[Texte extrait]:
———

Quant au « décollage » de l’Afrique, Encel dresse malheureusement un constat bien triste : si les puissances coloniales ont laissé derrière elles des équipements et des infrastructures de qualité, la formation des Africains fait malheureusement cruellement défaut et empêche une utilisation optimale des ressources. De plus, l’auteur de rappeler que le concept d’Etat Nation, imposé par les colons, n’est pas l’organisation politique la plus adaptée au continent africain, où les frontières actuelles, imposées, ne reflètent pas les appartenances collectives importantes que sont la tribu, le clan, ou encore la famille.
Et l’union européenne ?
Au sujet de l’Union Européenne, Encel affirme qu’il est faux de dire qu’elle ne peut être une grande puissance. En effet, l’Europe est la première puissance commerciale au monde, et bénéficie d’un niveau d’équipement optimum, couplé à une stabilité institutionnelle. En outre, sa démographie est forte et son endettement, bien qu’élevé, est comparable à celui des Etats-Unis ou du Japon. Aussi, ce n’est pas que l’UE ne peut pas être une grande puissance, mais bel et bien qu’elle ne le veut pas notamment parce que les peuples sont divisés sur la question. De plus, Encel rappelle que l’Europe pourrait être une puissance miliaire, mais que trop d’Etats, notamment à l’Est, préfèrent s’en remettre à l’OTAN, et donc aux Américains, pour assurer leur protection (rappelons les précédents de 1938-1939 où l’Ouest n’a pas hésité à sacrifier l’Est).
L’islam et le monde arabe, sources de nombreuses idées reçues
Il devenu d’usage de dire que l’Islam est « dangereux ». L’auteur procède ici par contre-exemple : si par danger on entend violence ou absence de démocratie, il est rappelé que les régimes dictatoriaux de l’Amérique latine catholique ou encore l’Allemagne nazie ultra-violents, n’étaient pourtant pas musulmans.
Autre assertion fréquente, celle du « choc des civilisations », théorisé par Huntington, que l’auteur qualifie « d’escroquerie intellectuelle ». Non seulement le concept de civilisation serait réducteur (n’existe-t-il qu’une Afrique ?), mais aussi la notion de « choc » serait pernicieuse : par cette dernière, on cherche souvent à opposer Islam à Occident. Mais Encel de rappeler l’alliance durable entre les Etats-Unis et l’Arabie Saoudite, pays où s’applique l’Islam le plus radical. Plus généralement, l’auteur souligne que « l’islam unifié de Tanger à Djakarta est une chimère ». Quant aux religions qui « mèneraient à la guerre », ce serait avant tout un concept européen et particulièrement français, issu de la culture anti cléricale de notre pays.

———

[Données extraites]:
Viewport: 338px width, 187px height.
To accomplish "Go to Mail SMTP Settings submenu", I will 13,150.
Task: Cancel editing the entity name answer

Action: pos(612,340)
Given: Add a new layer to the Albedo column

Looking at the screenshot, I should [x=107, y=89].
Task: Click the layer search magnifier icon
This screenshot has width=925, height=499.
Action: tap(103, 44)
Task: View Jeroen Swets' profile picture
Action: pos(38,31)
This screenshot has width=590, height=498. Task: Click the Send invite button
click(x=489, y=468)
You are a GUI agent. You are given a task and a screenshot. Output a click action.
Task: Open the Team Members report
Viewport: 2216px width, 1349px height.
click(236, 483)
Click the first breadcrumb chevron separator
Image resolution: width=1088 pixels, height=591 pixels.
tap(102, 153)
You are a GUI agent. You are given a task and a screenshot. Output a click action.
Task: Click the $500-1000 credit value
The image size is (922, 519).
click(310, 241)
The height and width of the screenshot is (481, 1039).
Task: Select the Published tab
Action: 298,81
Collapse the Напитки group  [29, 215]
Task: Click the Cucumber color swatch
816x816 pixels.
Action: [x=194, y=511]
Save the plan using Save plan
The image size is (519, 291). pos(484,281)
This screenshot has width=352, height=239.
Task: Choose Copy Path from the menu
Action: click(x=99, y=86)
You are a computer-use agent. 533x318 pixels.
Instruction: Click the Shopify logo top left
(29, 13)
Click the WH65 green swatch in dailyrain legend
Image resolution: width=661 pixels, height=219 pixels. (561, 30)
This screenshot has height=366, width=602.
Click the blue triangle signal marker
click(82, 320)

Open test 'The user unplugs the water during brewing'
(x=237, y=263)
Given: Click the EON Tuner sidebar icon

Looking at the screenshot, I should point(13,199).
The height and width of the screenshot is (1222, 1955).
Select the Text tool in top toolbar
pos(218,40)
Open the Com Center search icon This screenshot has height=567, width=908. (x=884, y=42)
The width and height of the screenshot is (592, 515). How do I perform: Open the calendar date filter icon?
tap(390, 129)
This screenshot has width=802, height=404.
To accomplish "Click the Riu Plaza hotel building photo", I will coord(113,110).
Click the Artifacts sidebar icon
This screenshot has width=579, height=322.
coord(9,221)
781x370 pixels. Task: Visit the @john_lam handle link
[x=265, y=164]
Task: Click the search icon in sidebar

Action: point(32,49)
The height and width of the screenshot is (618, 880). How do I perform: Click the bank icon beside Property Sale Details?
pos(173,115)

———

[Consigne]: Pouvez-vous recopier fidèlement, dans le texte extrait, le passage qui commence par les mots contenant « Autre assertion fréquente, celle » et s'achève sur « de notre pays. » ?

[Réponse complète]:
Autre assertion fréquente, celle du « choc des civilisations », théorisé par Huntington, que l’auteur qualifie « d’escroquerie intellectuelle ». Non seulement le concept de civilisation serait réducteur (n’existe-t-il qu’une Afrique ?), mais aussi la notion de « choc » serait pernicieuse : par cette dernière, on cherche souvent à opposer Islam à Occident. Mais Encel de rappeler l’alliance durable entre les Etats-Unis et l’Arabie Saoudite, pays où s’applique l’Islam le plus radical. Plus généralement, l’auteur souligne que « l’islam unifié de Tanger à Djakarta est une chimère ». Quant aux religions qui « mèneraient à la guerre », ce serait avant tout un concept européen et particulièrement français, issu de la culture anti cléricale de notre pays.